Around 1932 he started composing serious music. He studied under the direction of Arnold Schoenberg, impressing him to the point that the composer offered to work as his assistant (Levant rejected the offer, as he did not consider himself qualified.) His formal studies led Aaron Copland to request him to play in Yaddo at the Festival of contemporary American music. Levant began to compose a new orchestral work, a sinfonietta. Coinciding with all this, he married the actress Barbara Woodell, from whom he divorced in 1932.
In 1939 Levant married for the second time, with the singer and actress June Gale (born Doris Gilmartin), one of the Gale Sisters. Oscar and June remained married for 33 years, until his death. They had three children: Marcia, Lorna, and Amanda.
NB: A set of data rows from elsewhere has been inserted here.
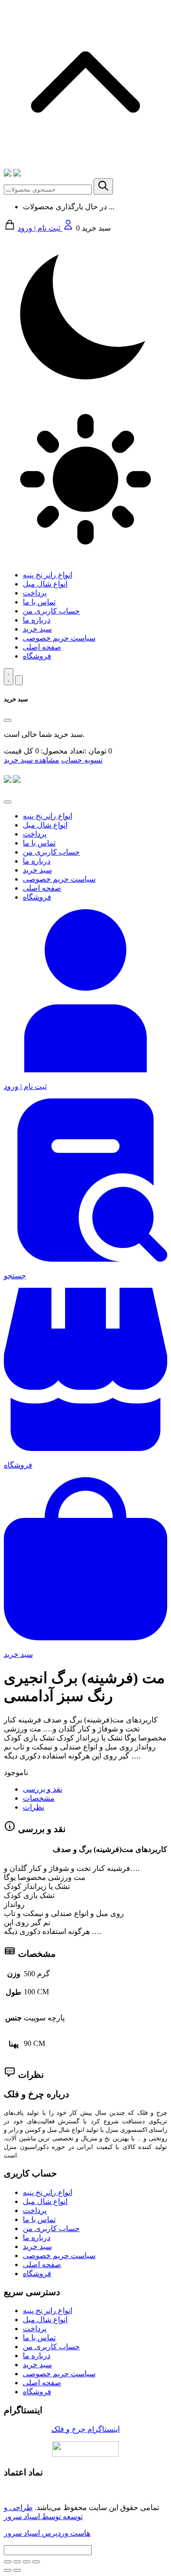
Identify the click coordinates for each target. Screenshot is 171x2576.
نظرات (33, 1807)
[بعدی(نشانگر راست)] (17, 2570)
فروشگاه (37, 656)
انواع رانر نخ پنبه (47, 575)
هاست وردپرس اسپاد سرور (47, 2533)
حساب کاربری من (51, 611)
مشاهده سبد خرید (31, 760)
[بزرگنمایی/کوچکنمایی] (36, 2561)
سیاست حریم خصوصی (59, 638)
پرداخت (35, 593)
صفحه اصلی (42, 647)
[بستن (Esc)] (7, 2561)
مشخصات (39, 1798)
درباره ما (36, 620)
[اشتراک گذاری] (17, 2561)
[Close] (7, 720)
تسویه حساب (82, 760)
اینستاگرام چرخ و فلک (85, 2429)
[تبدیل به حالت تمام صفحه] (26, 2561)
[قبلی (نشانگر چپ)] (7, 2570)
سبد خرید (37, 629)
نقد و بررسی (42, 1789)
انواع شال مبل (45, 584)
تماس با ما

Levant was then perhaps best known to the American public as one of the panelists of the Information Please radio contest. At first he had thought of him as a guest panelist, but Levant became so popular that he became part of the cast of the show, participating in it along with panelists Franklin Pierce Adams and John Kieran, presented by Clifton Fadiman. < / p>
From 1947 to 1949, Levant performed regularly on the radio show of the NBC Kraft Music Hall, starring Al Jolson. Not only did he accompany Jolson to the piano with popular and classical songs, but he often joked and improvised with Jolson and his guests. Both artists had a relationship with George Gershwin-Jolson presented Gershwin’s song “Swanee” -something that influenced their good relationship. The two acted like themselves in the biopic of Gershwin Rhapsody in Blue (1945). Levant also starred in The Barkleys of Broadway (1949) and An American in Paris (1951).
In the early 1950s, Levant was an occasional panelist for the NBC contest Who Said That? Between 1958 and 1960 Levant presented a TV talk show for Los Angeles KCOP-TV, The Oscar Levant Show, which would later transmit in retransmission. In the program he played the piano, monologue and interviewed guests of the likes of Fred Astaire and Linus Pauling.
Tendency to neurosis and hypochondria, in his last years Levant suffered addiction to drugs, and often had to be taken by his wife to psychiatric hospitals.
Because of all this, Levant gradually withdrew from public life.
Heavy smoker, Oscar Levant died in Beverly Hills, California, from an acute myocardial infarction, in 1972, at 65 years of age. He was buried in the Westwood Village Memorial Park Cemetery in Los Angeles.